Briza minor and Briza maxima are both annuals - so have to be sown every year - whilst Briza media - image below - is a perennial that renews its growth each spring, after dying down to ground level for the winter.
Briza media is the one that we feature here. A delicate looking grass, but well hardy to provide seedheads interest until late Autumn/mid Winter.
The common quaking grass - or Trembling Grass - Briza media - is best planted in a 'specimen' position - not closed in by other plants in the border - for best effect.
During the summer, the longish leaves are coloured blue-green. The flower stems soon start to appear during late spring and persist thorough until late summer. The individual 'flowers' are greenish purple, and nod away at the slightest provocation.
The quaking flower heads are borne on stems up to 3ft tall. As can be
seen in the image, the colour changes to straw as the late summer
turns to autumn.
Briza media is best planted in an open situation in full sun,
though it will also thrive in light or dappled shade - preferably
against a dark background to get the best effect of the dainty
It makes and excellent patio pot plant, and will grow well in any container - either plastic or terra cotta. Visitor will undoubtedly want to tap the flower stalks to see the flowers or seedheads dancing about!
Briza is fully hardy - re-appearing year after year, and rarely needs any more than a bit of a tidy-up after the winter. (Leave the stems on the plant through the autumn/winter.)

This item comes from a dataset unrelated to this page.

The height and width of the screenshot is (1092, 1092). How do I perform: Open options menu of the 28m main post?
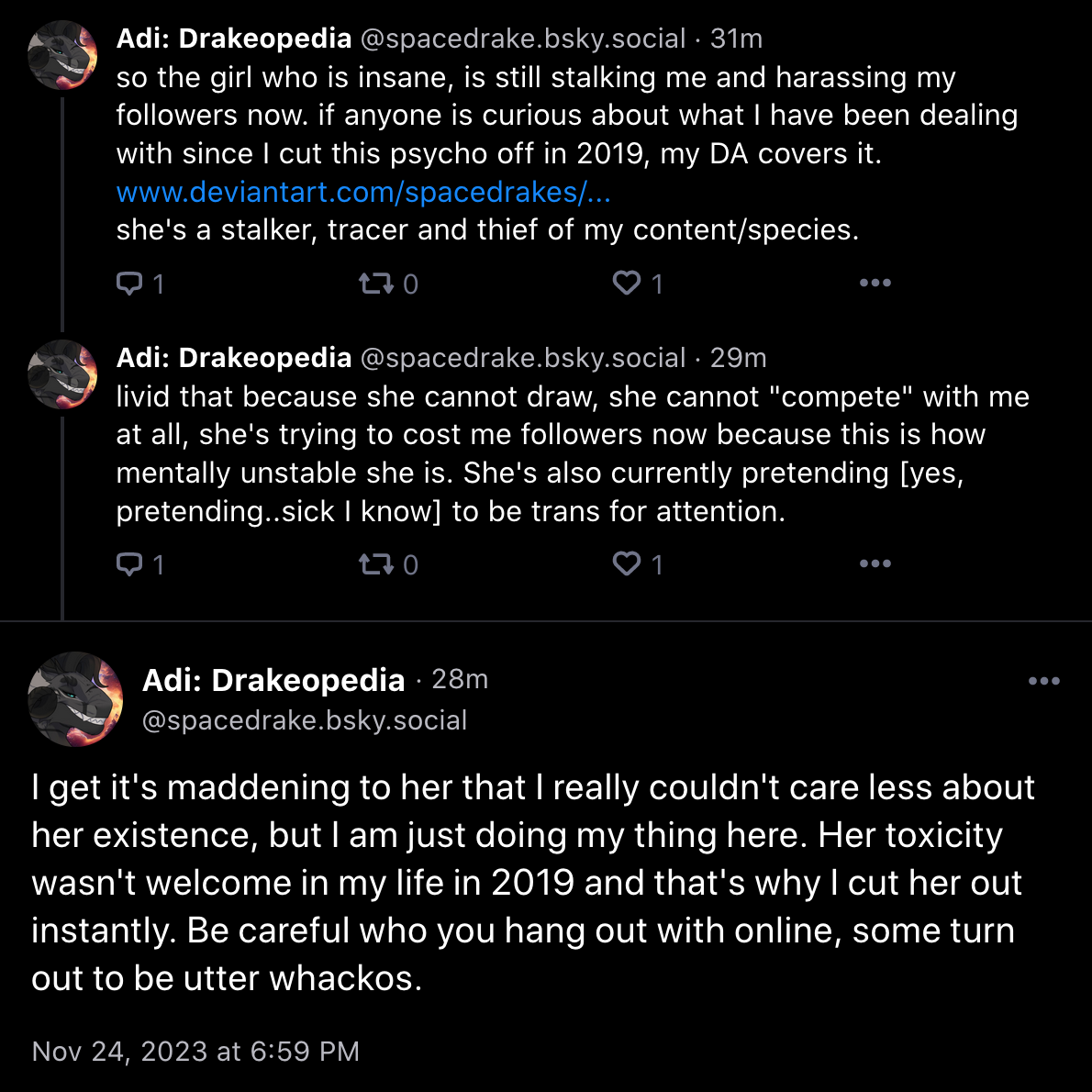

There are no pests or disease to worry about with this grass, and like so many grasses, they are quite happy in dry conditions.
All of the Briza group can be propagated by seed sown in spring. The seed can either be sown where the plant is to grow, or better still, sprinkle a few seeds in individual pots and then plant out soon after germination.
Division just as the growth starts in early spring is the quicker method - and sometimes more reliable than sowing seed.